Optimal Control of Conditional Value-at-Risk in Continuous Time
We consider continuous-time stochastic optimal control problems featuring Conditional Value-at-Risk (CVaR) in the objective. The major difficulty in these problems arises from time-inconsistency, which prevents us from directly using dynamic programming. To resolve this challenge, we convert to an equivalent bilevel optimization problem in which the inner optimization problem is standard stochastic control. Furthermore, we provide conditions under which the outer objective function is convex
... differentiable.

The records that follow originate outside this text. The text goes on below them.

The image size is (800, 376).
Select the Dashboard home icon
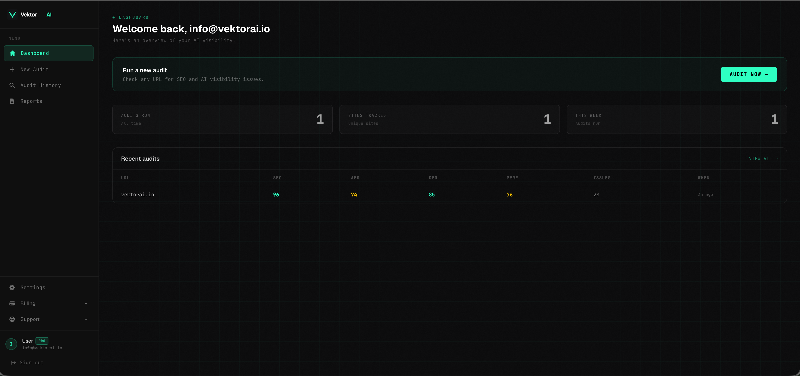click(12, 53)
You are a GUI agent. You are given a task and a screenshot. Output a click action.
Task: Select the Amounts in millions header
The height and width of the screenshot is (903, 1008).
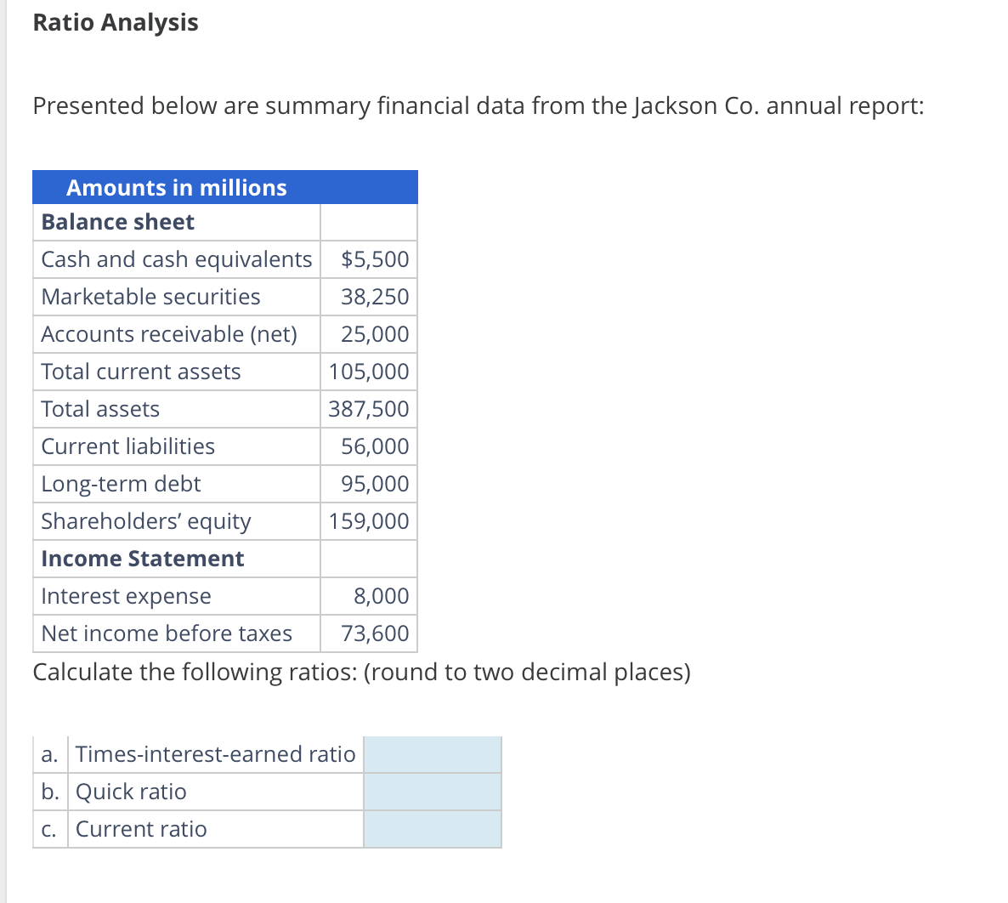tap(177, 188)
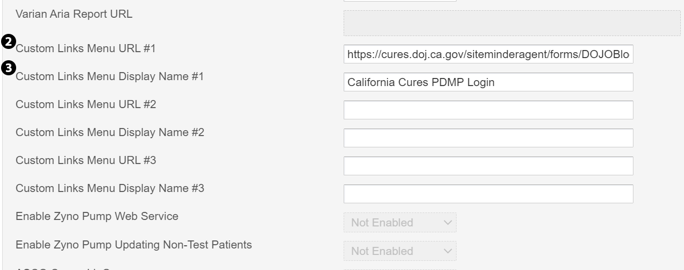This screenshot has width=684, height=270.
Task: Open the Enable Zyno Pump Web Service dropdown
Action: pyautogui.click(x=400, y=222)
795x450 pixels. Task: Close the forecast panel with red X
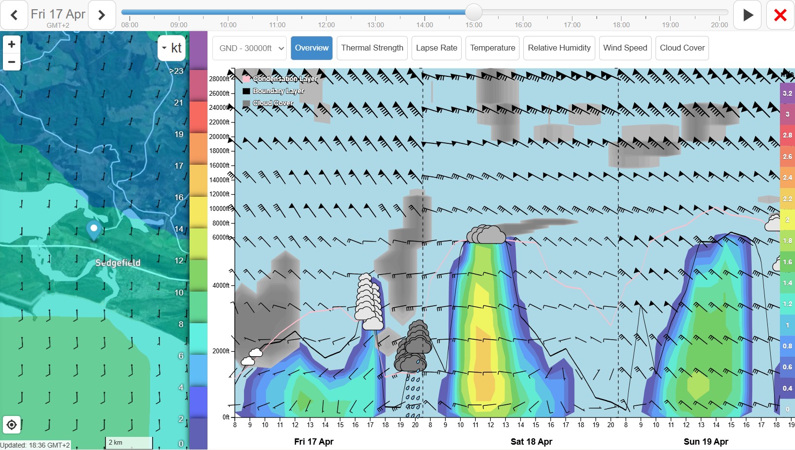pyautogui.click(x=780, y=15)
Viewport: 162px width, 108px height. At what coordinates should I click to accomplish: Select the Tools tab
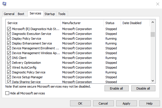coord(62,14)
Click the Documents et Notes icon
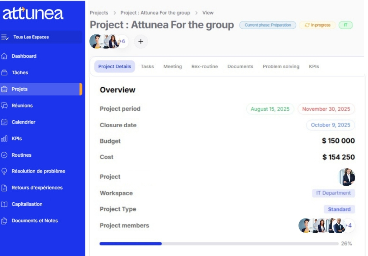368x256 pixels. click(x=4, y=221)
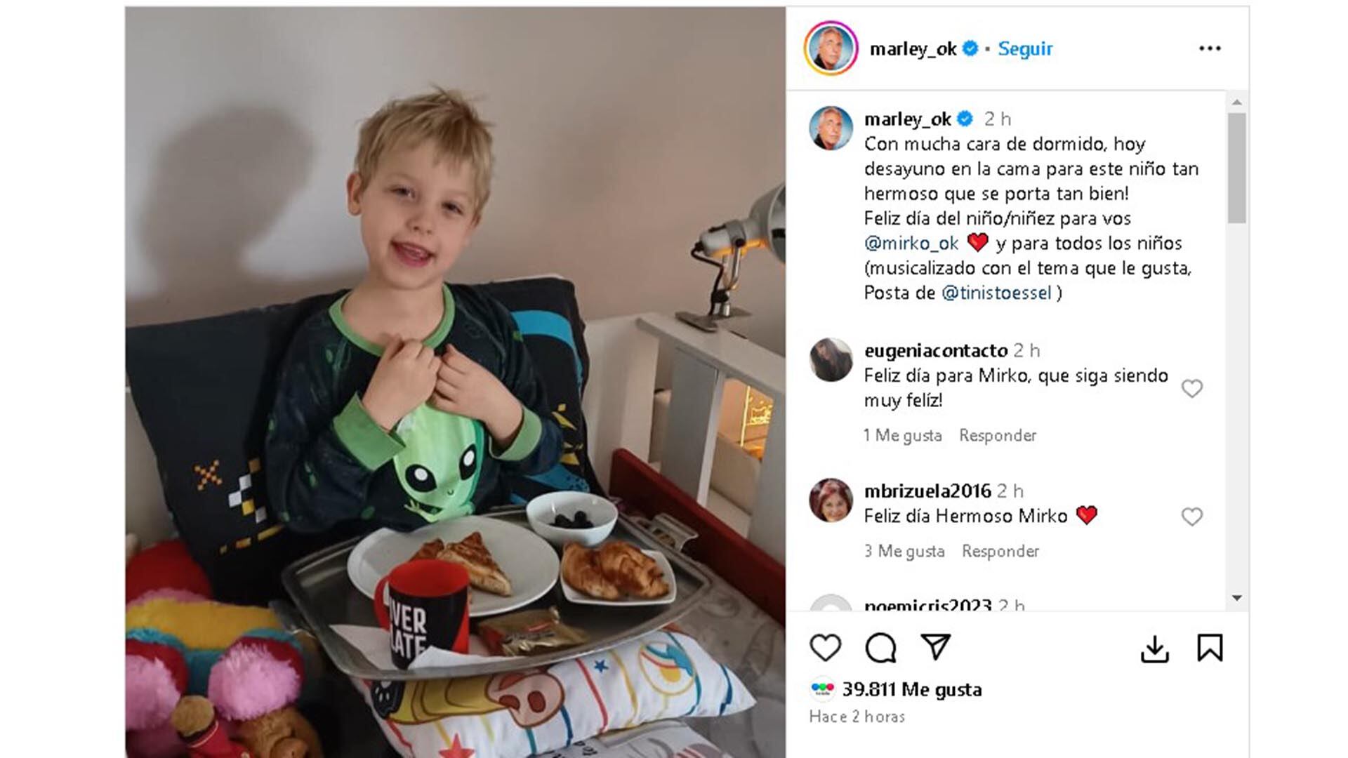Reply to eugeniacontacto's comment with Responder
Viewport: 1348px width, 758px height.
pyautogui.click(x=998, y=435)
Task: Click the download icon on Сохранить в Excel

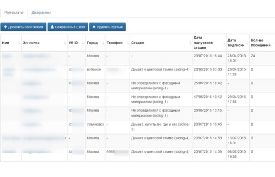Action: pos(52,27)

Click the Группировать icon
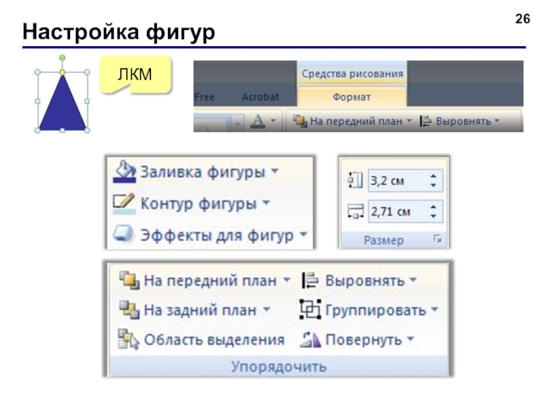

We compute the outer objective's value via a Hamilton-Jacobi-Bellman equation and its gradient via the viscosity solution of a linear parabolic equation, which allows us to perform gradient descent. The significance of this result is that we provide an efficient dynamic programming-based algorithm for optimal control of CVaR without lifting the state-space. To broaden the applicability of the proposed algorithm, we propose convergent approximation schemes in cases where our key assumptions do not hold and characterize relevant suboptimality bounds. In addition, we extend our method to a more general class of risk metrics, which includes mean-variance and median-deviation. We also demonstrate a concrete application to portfolio optimization under CVaR constraints. Our results contribute an efficient framework for solving time-inconsistent CVaR-based sequential optimization.